On July 29, 2024, the Company submitted a request to Nasdaq for the Panel to reconsider its Delisting Decision. The Company also intends to timely request the Listing Council review this Delisting Decision. However, there can be no assurance that the Panel, the Listing Council, or Nasdaq will reconsider or change the Delisting Decision. 

On July 31, 2024, the Company filed an application to list on the OTCQX with the same ticker symbols.

Additional information about the Delisting Decision will be provided in a Current Report on Form 8-K to be filed by Maqua with the SEC and available at www.sec.gov.

About Maquia Capital Acquisition Corporation

Maquia Capital Acquisition Corporation is a blank check company formed for the purpose of effecting a merger, capital stock exchange, asset acquisition, stock purchase, reorganization, or similar business combination with one or more businesses. The Company is led by Chief Executive Officer, Jeff Ransdell, Chief Financial Officer, Jeronimo Peralta, Chief Operating Officer, Guillermo Cruz, and Chief Investment Officer, Maggie Vo. 

Forward-Looking Statements

Certain statements included in this press release may be considered forward-looking statements. Forward-looking statements are statements that are not historical facts and generally relate to future events or future financial or other performance metrics. In some cases, you can identify forward-looking statements by terminology such as “believe,” “may,” “will,” “potentially,” “estimate,” “continue,” “anticipate,” “intend,” “could,” “would,” “project,” “target,” “plan,” “expect,” or the negatives of these terms or variations of them or similar terminology. Such forward-looking statements, including the identification of a target business and a potential business combination or other such transaction, are subject to risks and uncertainties, which could cause actual results to differ materially from those expressed or implied by such forward looking statements.
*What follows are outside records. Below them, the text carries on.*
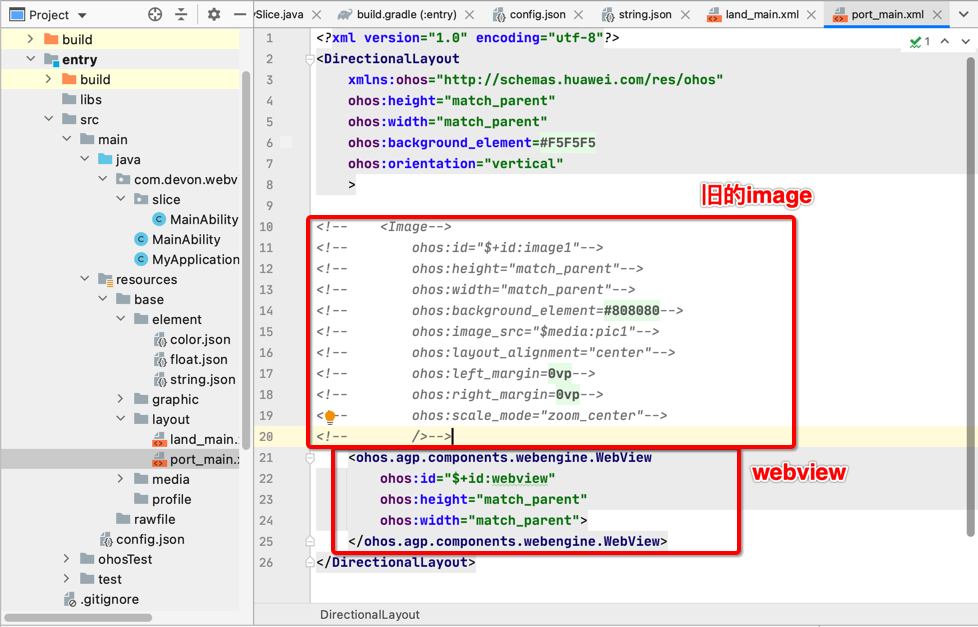
Task: Collapse the layout folder
Action: [x=118, y=419]
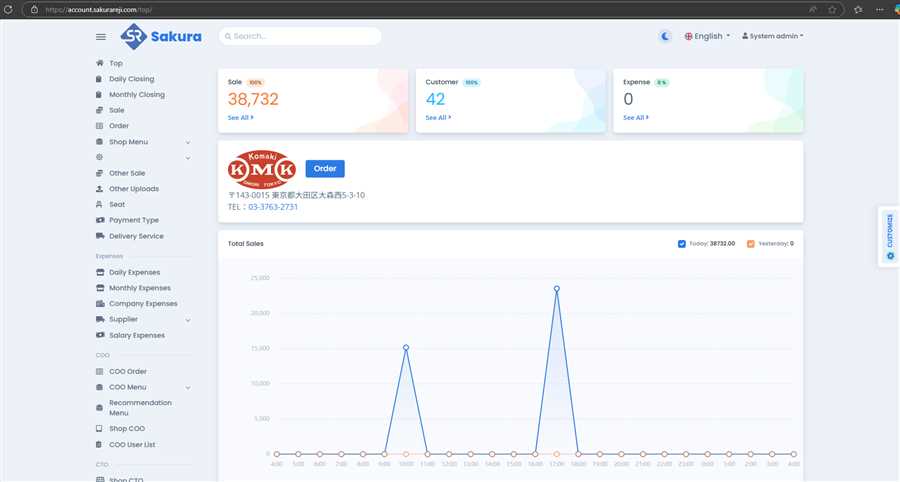Click the Sakura logo
This screenshot has width=900, height=482.
pyautogui.click(x=161, y=37)
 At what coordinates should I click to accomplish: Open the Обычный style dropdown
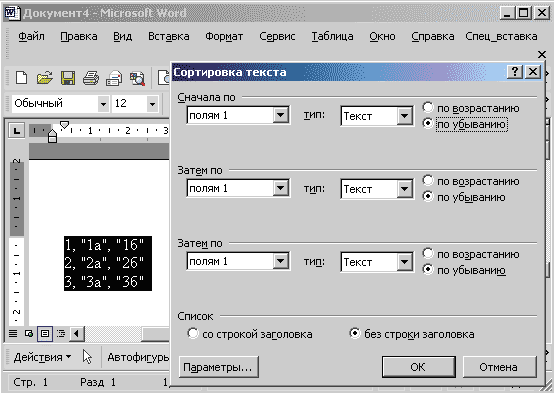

New risks and uncertainties may emerge from time to time, and it is not possible to predict all risks and uncertainties. These forward-looking statements are based upon estimates and assumptions that, while considered reasonable by Maquia and its management, are inherently uncertain and subject to material change. Factors that may cause actual results to differ materially from current expectations include, but are not limited to, various factors beyond management’s control, including general economic conditions and other risks, uncertainties and factors set forth in the section entitled “Risk Factors” and “Cautionary Note Regarding Forward-Looking Statements” in Maquia’s annual report on Form 10-K, filed with the SEC on April 16, 2024, and in other filings with the SEC.